EXERCISE INSTRUCTIONS: Copy out exactly the lines from the first line of the material below through the line containing "About Us (263, 204)", and nothing beyond them.

SOURCE MATERIAL:
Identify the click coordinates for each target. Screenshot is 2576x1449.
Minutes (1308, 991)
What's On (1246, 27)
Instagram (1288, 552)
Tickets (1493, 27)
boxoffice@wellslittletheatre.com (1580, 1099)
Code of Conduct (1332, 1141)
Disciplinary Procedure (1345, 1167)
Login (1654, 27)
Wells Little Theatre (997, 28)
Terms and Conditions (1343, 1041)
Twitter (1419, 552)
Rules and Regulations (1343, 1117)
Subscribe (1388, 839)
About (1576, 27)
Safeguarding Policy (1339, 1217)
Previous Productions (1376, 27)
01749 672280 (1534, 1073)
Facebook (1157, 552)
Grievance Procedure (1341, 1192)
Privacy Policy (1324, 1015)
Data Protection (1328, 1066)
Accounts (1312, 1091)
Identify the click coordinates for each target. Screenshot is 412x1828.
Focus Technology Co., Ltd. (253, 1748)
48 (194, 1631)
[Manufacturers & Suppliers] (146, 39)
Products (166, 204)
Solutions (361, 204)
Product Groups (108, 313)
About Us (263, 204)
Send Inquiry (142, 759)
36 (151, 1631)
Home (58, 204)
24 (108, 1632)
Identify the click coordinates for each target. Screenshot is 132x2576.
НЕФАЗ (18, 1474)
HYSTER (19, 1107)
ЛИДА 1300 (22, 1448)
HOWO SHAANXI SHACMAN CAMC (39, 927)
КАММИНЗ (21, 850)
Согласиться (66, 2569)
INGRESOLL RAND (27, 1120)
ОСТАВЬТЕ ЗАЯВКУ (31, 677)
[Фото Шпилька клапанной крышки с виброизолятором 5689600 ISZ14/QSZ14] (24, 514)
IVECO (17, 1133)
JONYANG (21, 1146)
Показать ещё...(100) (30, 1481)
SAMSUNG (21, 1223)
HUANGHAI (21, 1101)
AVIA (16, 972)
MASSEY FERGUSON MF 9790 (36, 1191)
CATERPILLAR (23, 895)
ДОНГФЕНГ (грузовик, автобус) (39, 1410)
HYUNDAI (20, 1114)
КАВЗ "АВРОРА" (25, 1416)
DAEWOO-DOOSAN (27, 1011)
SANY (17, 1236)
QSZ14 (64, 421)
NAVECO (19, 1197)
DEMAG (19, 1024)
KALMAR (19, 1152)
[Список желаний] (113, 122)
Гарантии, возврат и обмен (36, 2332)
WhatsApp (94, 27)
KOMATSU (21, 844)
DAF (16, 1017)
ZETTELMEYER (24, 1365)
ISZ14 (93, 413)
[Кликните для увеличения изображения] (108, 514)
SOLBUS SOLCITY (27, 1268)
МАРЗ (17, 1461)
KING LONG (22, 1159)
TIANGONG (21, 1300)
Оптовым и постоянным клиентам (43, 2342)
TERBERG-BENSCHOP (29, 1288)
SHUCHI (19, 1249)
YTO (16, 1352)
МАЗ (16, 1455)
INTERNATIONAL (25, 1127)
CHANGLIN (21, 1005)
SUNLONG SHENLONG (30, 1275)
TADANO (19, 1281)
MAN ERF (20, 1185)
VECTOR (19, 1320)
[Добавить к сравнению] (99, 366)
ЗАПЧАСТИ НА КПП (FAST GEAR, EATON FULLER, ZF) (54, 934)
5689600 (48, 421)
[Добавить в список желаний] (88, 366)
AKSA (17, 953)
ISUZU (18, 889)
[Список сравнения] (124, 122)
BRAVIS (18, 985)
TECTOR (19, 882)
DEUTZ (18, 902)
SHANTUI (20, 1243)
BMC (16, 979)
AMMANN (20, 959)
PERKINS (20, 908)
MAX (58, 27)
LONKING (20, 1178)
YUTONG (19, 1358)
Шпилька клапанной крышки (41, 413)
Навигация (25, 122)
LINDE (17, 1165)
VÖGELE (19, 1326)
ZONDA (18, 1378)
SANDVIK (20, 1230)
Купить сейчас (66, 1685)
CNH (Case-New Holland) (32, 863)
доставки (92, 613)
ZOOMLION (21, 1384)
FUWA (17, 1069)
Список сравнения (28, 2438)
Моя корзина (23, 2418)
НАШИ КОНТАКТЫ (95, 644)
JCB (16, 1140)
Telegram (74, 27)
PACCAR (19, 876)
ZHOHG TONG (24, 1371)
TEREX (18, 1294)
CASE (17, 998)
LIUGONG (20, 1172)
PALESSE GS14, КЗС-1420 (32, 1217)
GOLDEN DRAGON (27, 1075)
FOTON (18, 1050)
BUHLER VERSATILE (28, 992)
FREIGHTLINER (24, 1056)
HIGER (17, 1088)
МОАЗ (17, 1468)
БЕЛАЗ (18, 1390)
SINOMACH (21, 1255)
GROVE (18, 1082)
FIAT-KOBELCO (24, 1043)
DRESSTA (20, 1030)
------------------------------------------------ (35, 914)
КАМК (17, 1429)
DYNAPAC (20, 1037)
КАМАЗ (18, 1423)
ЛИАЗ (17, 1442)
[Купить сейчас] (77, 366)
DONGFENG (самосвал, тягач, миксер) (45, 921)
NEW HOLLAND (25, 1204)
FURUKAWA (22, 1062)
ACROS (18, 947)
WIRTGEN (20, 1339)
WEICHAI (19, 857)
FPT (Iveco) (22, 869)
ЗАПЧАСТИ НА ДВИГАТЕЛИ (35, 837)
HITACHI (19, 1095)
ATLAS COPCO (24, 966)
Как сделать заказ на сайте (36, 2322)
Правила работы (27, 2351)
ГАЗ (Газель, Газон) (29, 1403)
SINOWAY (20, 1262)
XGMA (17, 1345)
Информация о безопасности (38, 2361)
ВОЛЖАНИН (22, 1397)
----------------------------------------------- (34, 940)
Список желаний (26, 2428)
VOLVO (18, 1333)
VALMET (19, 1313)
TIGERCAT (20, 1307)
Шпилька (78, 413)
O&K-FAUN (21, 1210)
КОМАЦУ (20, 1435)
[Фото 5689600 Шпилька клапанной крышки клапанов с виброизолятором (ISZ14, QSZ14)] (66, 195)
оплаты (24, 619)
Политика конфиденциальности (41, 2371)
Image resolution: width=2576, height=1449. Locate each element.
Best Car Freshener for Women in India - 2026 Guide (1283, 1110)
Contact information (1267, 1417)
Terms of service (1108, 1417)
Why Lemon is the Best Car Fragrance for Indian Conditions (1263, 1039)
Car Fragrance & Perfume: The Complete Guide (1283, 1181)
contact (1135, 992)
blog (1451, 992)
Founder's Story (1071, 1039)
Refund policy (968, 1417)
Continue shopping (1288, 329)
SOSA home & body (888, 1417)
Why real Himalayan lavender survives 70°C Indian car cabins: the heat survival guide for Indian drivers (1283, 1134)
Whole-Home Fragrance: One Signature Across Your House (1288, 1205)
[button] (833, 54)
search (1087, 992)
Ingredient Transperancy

OUTPUT FOR THIS TASK:
Identify the click coordinates for each target. Screenshot is 2576x1449.
Minutes (1308, 991)
What's On (1246, 27)
Instagram (1288, 552)
Tickets (1493, 27)
boxoffice@wellslittletheatre.com (1580, 1099)
Code of Conduct (1332, 1141)
Disciplinary Procedure (1345, 1167)
Login (1654, 27)
Wells Little Theatre (997, 28)
Terms and Conditions (1343, 1041)
Twitter (1419, 552)
Rules and Regulations (1343, 1117)
Subscribe (1388, 839)
About (1576, 27)
Safeguarding Policy (1339, 1217)
Previous Productions (1376, 27)
01749 672280 (1534, 1073)
Facebook (1157, 552)
Grievance Procedure (1341, 1192)
Privacy Policy (1324, 1015)
Data Protection (1328, 1066)
Accounts (1312, 1091)
Identify the click coordinates for each target. Screenshot is 412x1828.
Focus Technology Co., Ltd. (253, 1748)
48 (194, 1631)
[Manufacturers & Suppliers] (146, 39)
Products (166, 204)
Solutions (361, 204)
Product Groups (108, 313)
About Us (263, 204)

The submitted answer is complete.